** Input rows **
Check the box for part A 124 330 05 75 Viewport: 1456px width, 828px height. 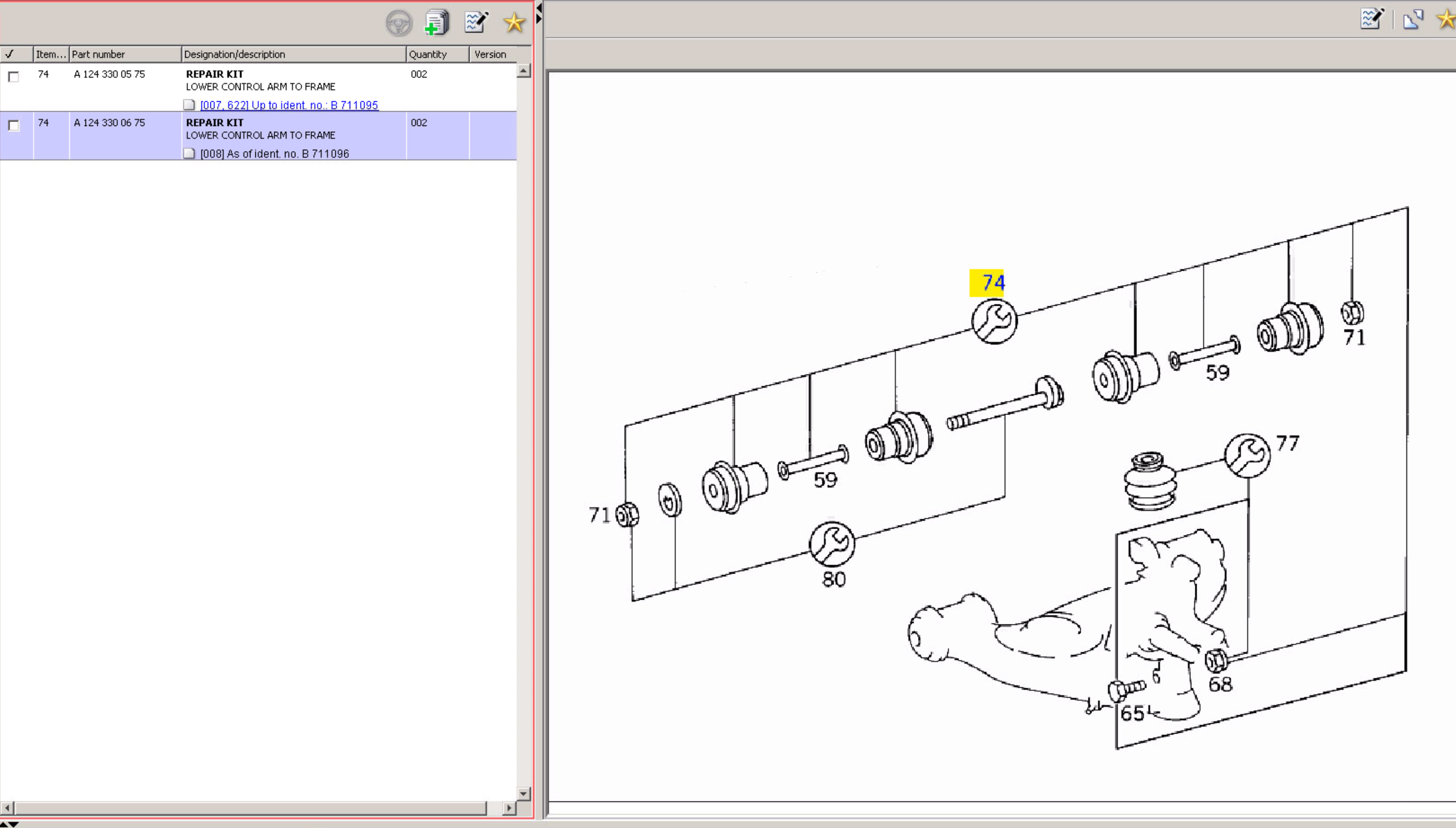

...

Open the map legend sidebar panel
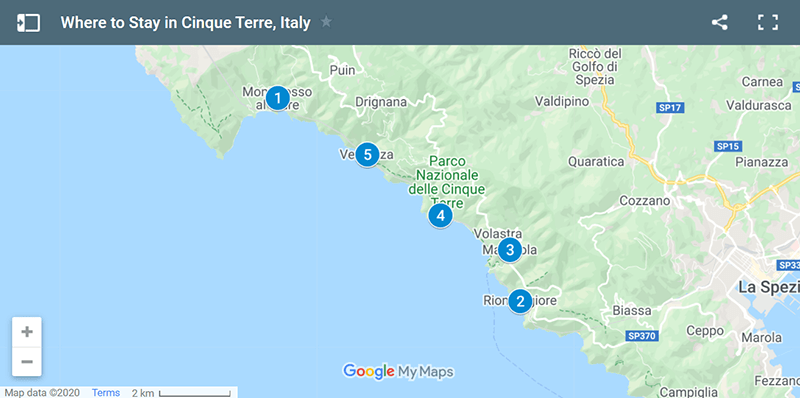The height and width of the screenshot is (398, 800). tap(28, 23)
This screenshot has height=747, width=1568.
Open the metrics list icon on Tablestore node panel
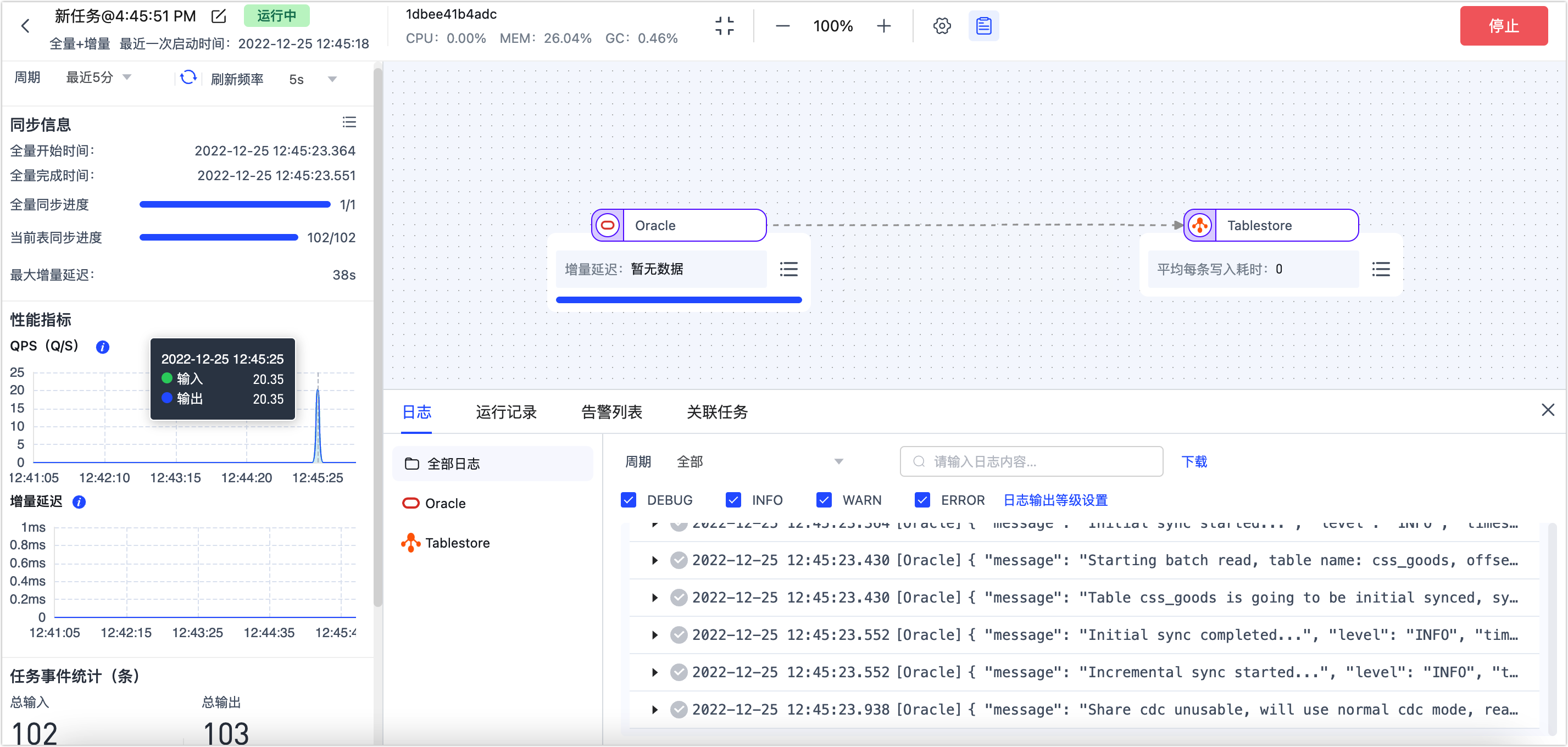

---

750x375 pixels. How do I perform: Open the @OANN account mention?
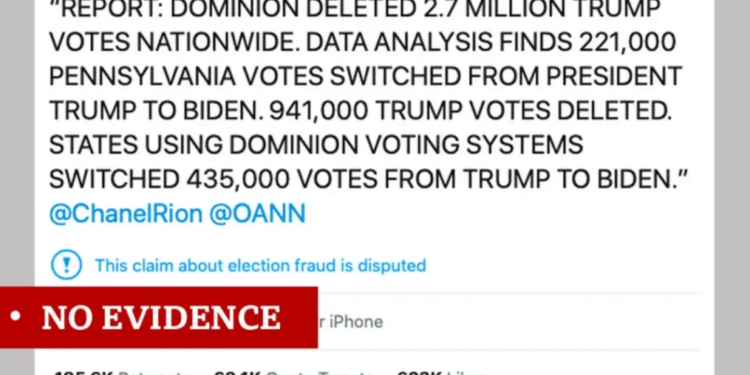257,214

** What this task involves **
Reproduce the records verbatim, beginning at the line that contains "Open the map legend sidebar panel" and stopping after the line that contains "Open the metrics". Omit the pictures from your output.

** Output for this task **
Open the map legend sidebar panel
The height and width of the screenshot is (398, 800). tap(28, 23)
This screenshot has height=747, width=1568.
Open the metrics list icon on Tablestore node panel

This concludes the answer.